Growth and productivity are picking up in Europe – a sign, according to Commission Vice-President Günter Verheugen, that: "We are on the right track…Our strategy is working…Now we have to focus all our energies on implementation at every level," he said commenting on the report, which was adopted on 1 December 2006.
Nevertheless, average labour productivity in the EU is still around 30% lower than in the US, with new member states showing particularly low levels. However, a few of these countries are also showing very high productivity growth levels.

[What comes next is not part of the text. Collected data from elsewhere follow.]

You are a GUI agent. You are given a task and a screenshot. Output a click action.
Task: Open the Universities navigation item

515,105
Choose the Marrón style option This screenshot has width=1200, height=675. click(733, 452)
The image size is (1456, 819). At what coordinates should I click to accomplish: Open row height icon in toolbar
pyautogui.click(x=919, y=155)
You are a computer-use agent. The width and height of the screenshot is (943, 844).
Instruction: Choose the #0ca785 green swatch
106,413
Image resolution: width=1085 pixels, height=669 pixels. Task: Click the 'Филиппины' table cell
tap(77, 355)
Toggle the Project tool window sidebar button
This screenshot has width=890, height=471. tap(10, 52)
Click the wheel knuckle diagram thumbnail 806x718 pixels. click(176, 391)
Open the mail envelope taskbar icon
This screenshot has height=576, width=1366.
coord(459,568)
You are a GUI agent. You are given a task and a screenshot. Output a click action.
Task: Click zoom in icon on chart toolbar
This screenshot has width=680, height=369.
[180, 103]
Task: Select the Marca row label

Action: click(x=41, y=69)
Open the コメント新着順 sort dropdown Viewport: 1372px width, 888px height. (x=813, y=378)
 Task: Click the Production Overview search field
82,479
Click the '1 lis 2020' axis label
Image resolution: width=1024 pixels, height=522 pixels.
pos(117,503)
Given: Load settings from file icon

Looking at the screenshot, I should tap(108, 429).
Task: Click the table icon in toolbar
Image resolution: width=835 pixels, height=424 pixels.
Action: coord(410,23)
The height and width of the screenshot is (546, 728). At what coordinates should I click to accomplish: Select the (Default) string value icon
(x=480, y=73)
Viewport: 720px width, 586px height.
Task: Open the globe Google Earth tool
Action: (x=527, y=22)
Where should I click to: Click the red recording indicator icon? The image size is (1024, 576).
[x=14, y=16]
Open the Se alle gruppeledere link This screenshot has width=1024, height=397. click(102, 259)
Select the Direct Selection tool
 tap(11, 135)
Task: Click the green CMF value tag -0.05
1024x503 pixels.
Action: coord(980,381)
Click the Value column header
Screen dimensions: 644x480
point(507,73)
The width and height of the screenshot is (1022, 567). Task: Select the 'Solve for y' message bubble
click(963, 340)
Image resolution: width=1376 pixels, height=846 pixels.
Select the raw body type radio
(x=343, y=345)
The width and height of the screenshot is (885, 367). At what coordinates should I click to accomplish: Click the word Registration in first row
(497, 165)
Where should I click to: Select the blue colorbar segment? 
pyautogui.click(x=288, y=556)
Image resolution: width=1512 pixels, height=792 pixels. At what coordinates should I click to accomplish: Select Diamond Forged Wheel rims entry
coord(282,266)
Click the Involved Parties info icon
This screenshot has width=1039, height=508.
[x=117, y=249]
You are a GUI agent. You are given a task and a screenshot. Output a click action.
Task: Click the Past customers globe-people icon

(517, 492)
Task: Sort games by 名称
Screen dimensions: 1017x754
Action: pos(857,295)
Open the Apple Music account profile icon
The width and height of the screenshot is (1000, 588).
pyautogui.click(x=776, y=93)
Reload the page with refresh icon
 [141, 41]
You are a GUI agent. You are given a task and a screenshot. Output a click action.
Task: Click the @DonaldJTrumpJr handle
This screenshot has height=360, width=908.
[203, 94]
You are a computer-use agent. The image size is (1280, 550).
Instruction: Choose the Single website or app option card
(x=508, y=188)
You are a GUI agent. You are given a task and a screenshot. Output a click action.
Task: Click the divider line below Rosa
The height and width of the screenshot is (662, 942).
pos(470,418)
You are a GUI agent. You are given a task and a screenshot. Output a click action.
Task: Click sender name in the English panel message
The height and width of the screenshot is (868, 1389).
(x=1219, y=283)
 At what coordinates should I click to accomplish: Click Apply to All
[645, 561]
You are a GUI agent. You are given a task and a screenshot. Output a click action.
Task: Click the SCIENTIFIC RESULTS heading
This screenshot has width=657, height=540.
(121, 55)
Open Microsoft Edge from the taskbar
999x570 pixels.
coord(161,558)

The report focuses on certain areas of key importance for driving Europe’s ability to compete with the rest of the world and to reach its Lisbon goals of boosting growth and employment, including:
- Further liberalising the energy sector, in which there is a significant benefits deficit due to lack of competition and a high degree of market segmentation;
- increasing support for innovation, especially by facilitating access to venture capital;
- encouraging the emergence of lead markets that have chances of succeeding in a globalised economy;
- improving the business environment by:
- cutting red tape: A 25% reduction of administrative burdens for businesses could boost average EU GDP by 1.5%, with particular gains to be had in heavily-regulated countries such as Hungary and Slovakia;
- making it easier to start a business – as it seems that a positive correlation exists between per capita GDP and the ease to start up a business. The target is for all member states to make it possible for entrepreneurs to open a business within 7 days by 2007, and;
- focusing R&D investment on high-growth industries where the EU remains strongly competitive, such as chemicals, pharmaceuticals, ICT, machinery and transport equipment, and moving away from areas where it has a serious competitive disadvantage compared with the rest of the world – such as wood, textiles, office machinery and communication equipment.